Provided records:
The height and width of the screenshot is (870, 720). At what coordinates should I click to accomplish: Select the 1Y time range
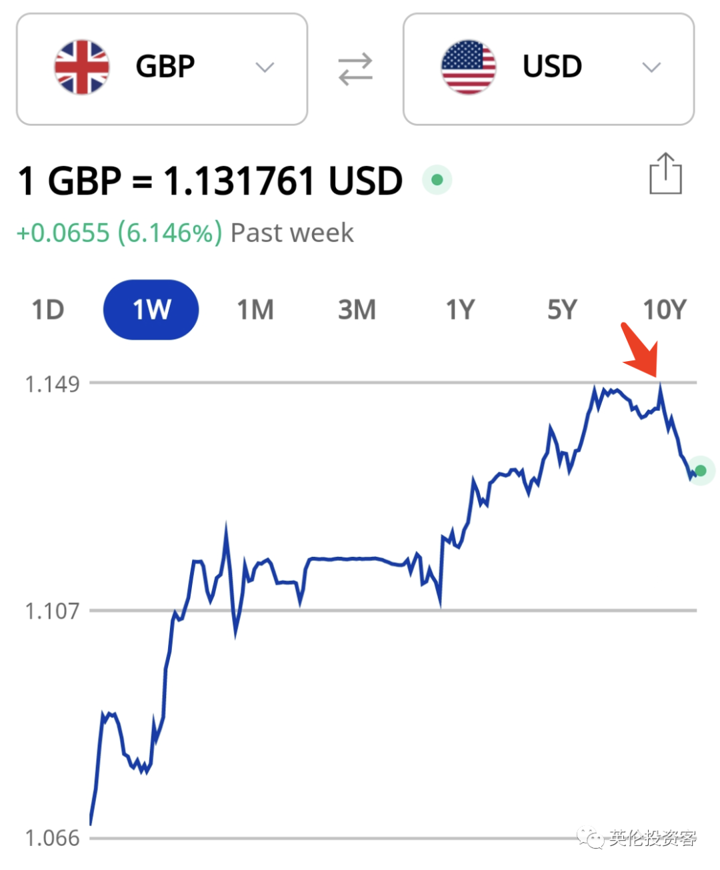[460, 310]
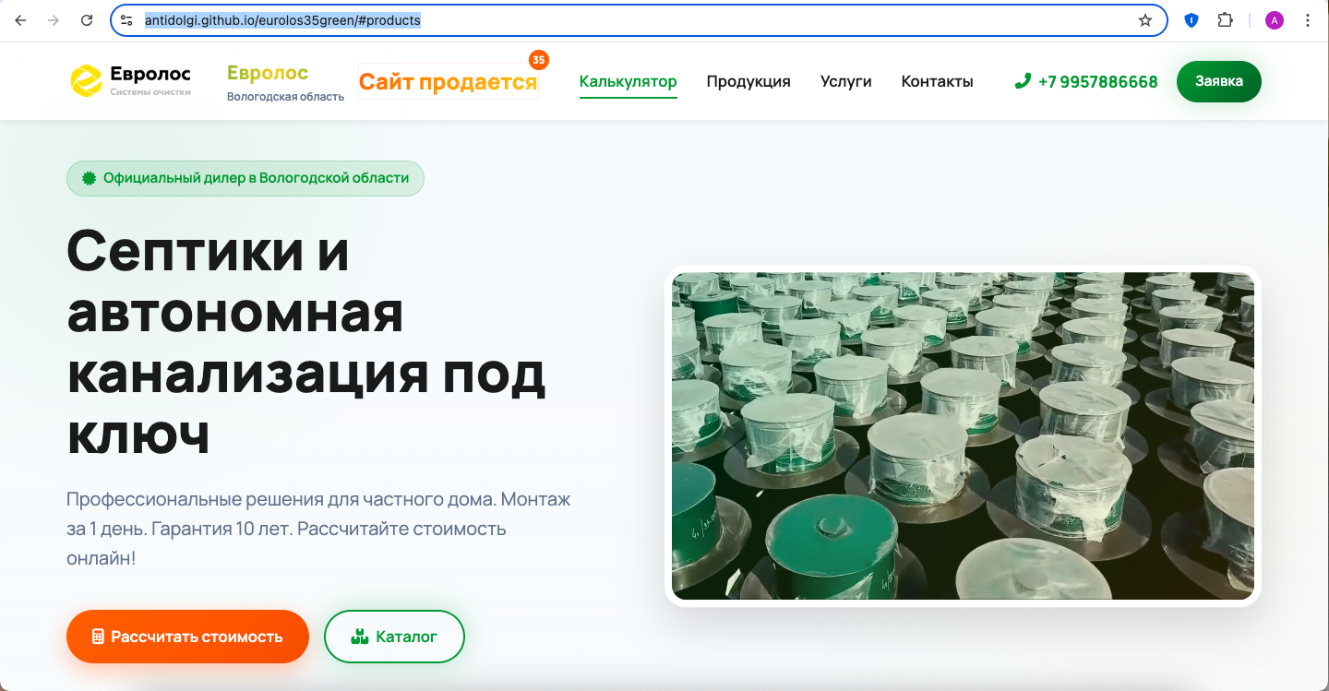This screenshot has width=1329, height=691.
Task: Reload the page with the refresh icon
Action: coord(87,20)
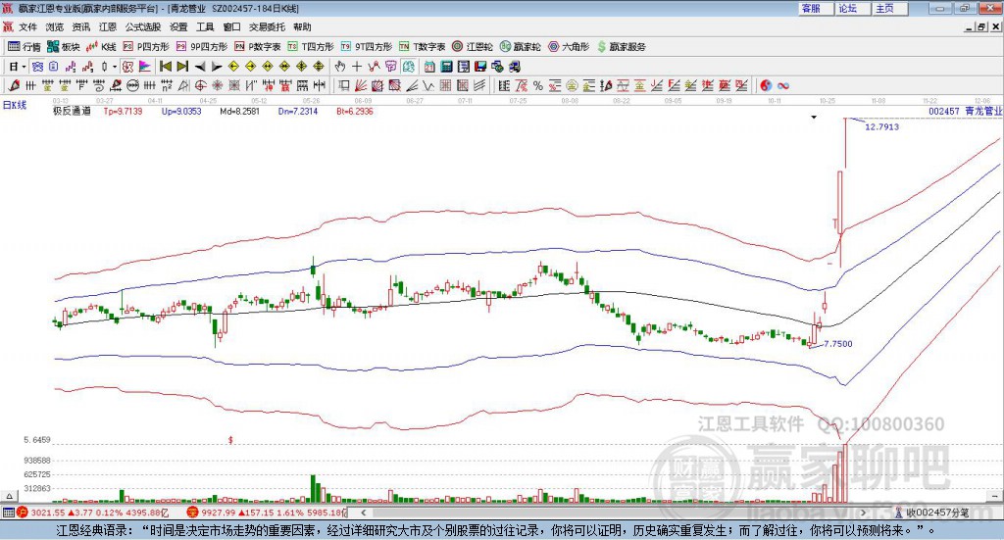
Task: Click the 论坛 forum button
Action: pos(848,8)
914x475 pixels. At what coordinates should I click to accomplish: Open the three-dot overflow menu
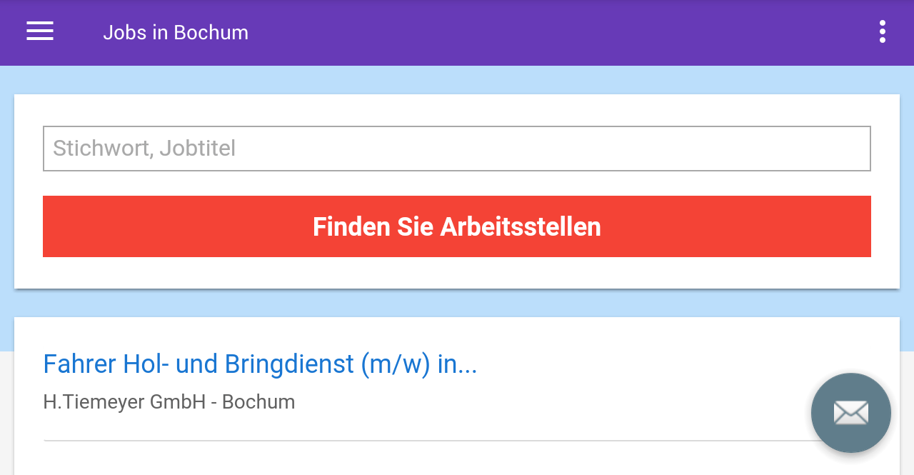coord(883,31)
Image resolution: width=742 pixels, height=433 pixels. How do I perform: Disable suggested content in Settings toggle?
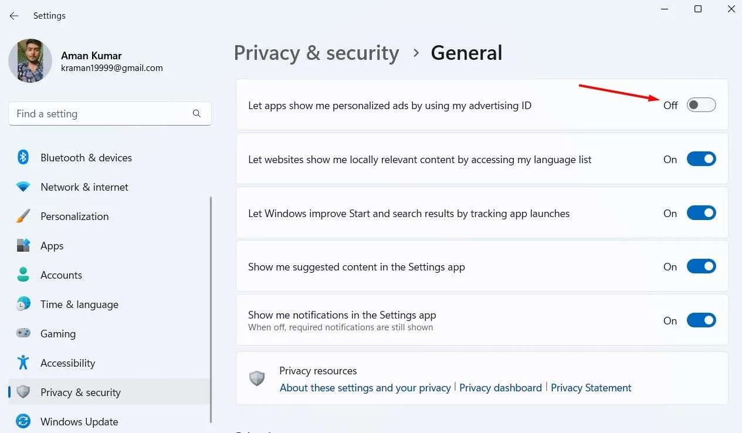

Work instruction: Give back the listing exactly, without a single picture.

Answer section:
The height and width of the screenshot is (870, 720). At what coordinates should I click to accomplish: Select the 1Y time range
[460, 310]
This screenshot has width=1329, height=691.
Task: Reload the page with the refresh icon
Action: coord(87,20)
Task: Click the 论坛 forum button
Action: pos(848,8)
914x475 pixels. At what coordinates should I click to accomplish: Open the three-dot overflow menu
coord(883,31)
Image resolution: width=742 pixels, height=433 pixels. How do I perform: Disable suggested content in Settings toggle?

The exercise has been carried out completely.